Here, Bayesian GLMs using the MCMCglmm package (Hadfield, 2010) for the R 3.0.3 environment for statistical computing (R Core Team, 2014) with a Gaussian error distribution were applied. Prior to the analyses, the mean–variance relationship of measured O2 flux was stabilized by power transformation (Yeo & Johnson, 2000). Visual inspection of preliminary GLMs with default weakly informative priors showed high autocorrelation in their posterior distribution. Thus to infer the posterior distribution of the final analyses, we ignored the first 50,000 estimates as burn-in and sampled every 5th out of 650,000 MCMC generations.

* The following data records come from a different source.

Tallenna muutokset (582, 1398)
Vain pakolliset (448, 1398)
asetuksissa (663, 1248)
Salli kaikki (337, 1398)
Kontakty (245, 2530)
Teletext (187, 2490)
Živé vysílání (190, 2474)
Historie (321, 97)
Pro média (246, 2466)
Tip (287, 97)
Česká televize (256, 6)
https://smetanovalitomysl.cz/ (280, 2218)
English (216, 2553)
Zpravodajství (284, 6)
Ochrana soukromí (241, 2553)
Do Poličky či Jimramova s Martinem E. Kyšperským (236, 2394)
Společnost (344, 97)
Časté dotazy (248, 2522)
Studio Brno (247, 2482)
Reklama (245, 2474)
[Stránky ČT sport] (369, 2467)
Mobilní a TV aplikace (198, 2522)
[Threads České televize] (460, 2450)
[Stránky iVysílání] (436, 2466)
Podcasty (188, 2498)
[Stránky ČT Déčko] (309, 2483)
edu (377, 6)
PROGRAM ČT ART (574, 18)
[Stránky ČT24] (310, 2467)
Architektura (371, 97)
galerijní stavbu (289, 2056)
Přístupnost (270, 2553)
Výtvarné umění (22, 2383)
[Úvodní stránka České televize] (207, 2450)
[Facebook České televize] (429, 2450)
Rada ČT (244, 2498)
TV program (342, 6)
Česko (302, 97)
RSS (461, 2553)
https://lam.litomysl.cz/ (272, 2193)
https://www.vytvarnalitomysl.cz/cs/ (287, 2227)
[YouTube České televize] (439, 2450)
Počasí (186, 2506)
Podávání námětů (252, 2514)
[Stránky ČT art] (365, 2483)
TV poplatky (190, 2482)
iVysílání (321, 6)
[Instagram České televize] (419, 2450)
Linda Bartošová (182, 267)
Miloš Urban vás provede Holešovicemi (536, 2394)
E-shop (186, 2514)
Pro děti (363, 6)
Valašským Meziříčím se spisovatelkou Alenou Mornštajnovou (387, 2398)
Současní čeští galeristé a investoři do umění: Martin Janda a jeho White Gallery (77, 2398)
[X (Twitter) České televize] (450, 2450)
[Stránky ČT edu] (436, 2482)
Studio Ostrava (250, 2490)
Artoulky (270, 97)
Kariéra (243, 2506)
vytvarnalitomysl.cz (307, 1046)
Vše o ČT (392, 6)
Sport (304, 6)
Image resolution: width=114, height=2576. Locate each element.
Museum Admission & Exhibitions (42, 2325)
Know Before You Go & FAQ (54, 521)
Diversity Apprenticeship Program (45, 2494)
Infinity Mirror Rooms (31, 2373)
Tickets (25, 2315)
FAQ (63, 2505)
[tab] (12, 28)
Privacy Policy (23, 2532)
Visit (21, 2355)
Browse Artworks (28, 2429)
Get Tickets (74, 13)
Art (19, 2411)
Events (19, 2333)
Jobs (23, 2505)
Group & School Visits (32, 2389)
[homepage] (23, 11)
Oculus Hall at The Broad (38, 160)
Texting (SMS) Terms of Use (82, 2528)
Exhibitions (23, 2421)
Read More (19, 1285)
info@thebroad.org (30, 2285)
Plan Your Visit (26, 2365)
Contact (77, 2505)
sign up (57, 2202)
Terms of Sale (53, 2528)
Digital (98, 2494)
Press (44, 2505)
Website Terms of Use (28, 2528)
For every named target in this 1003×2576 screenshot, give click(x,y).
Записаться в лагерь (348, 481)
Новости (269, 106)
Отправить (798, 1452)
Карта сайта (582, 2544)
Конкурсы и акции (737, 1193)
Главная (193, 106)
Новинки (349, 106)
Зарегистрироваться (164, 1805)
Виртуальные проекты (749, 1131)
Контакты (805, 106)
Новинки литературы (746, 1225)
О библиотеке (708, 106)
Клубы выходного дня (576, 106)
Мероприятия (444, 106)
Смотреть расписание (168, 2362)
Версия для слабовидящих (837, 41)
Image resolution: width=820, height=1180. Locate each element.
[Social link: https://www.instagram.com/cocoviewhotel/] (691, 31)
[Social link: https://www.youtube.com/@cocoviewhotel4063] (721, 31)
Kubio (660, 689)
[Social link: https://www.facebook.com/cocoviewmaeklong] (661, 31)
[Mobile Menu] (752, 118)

All values are represented as mean ± standard deviation (SD) if not noted otherwise.

Results

Benthic community composition

At EXP, scleractinian corals dominated the benthic community during non-upwelling and upwelling (41 ± 12 and 39 ± 12%, respectively; Fig. 2). At SHE, corals, algal turf, and sand cover was similar during non-upwelling (24 ± 3%, 26 ± 6%, and 25 ± 13%, respectively), while during upwelling, macroalgae exhibited highest benthic cover (47 ± 3%, Fig. 2). During the entire study period, coral and CCA cover was significantly higher at EXP than at SHE, whereas sand showed a contrary pattern with significantly more coverage at SHE (Fig. 2). Macroalgae was the only group where interaction between sites and seasons occurred with significantly higher cover at SHE and higher abundances during upwelling at both sites (Fig. 2). CCA cover also differed between the seasons, showing a significant decrease during the upwelling event (Fig. 2).

Figure 2. Benthic cover of dominant benthic groups.

Figure 2

Jitter plot of grey dots indicates benthic coverage of functional groups quantified by line transects. Superimposed black points and error bars represent the mean ± standard deviation. F-values refer to the results of two-way analyses of variance with Site and Season as main effects. If interactions between main effects were significant, pair-wise post hoc tests were applied. Significance levels are p < 0.05, ∗∗p < 0.01, ∗∗∗p < 0.001. Abbreviations: EXP, exposed; SHE, sheltered; NoUp, non-upwelling; Up, upwelling.

O2 fluxes of organisms

More complex Bayesian GLMs, including interactions among the three independent variables season, benthic group, and site, described individual O2 fluxes better than simple models (For details see Table S2).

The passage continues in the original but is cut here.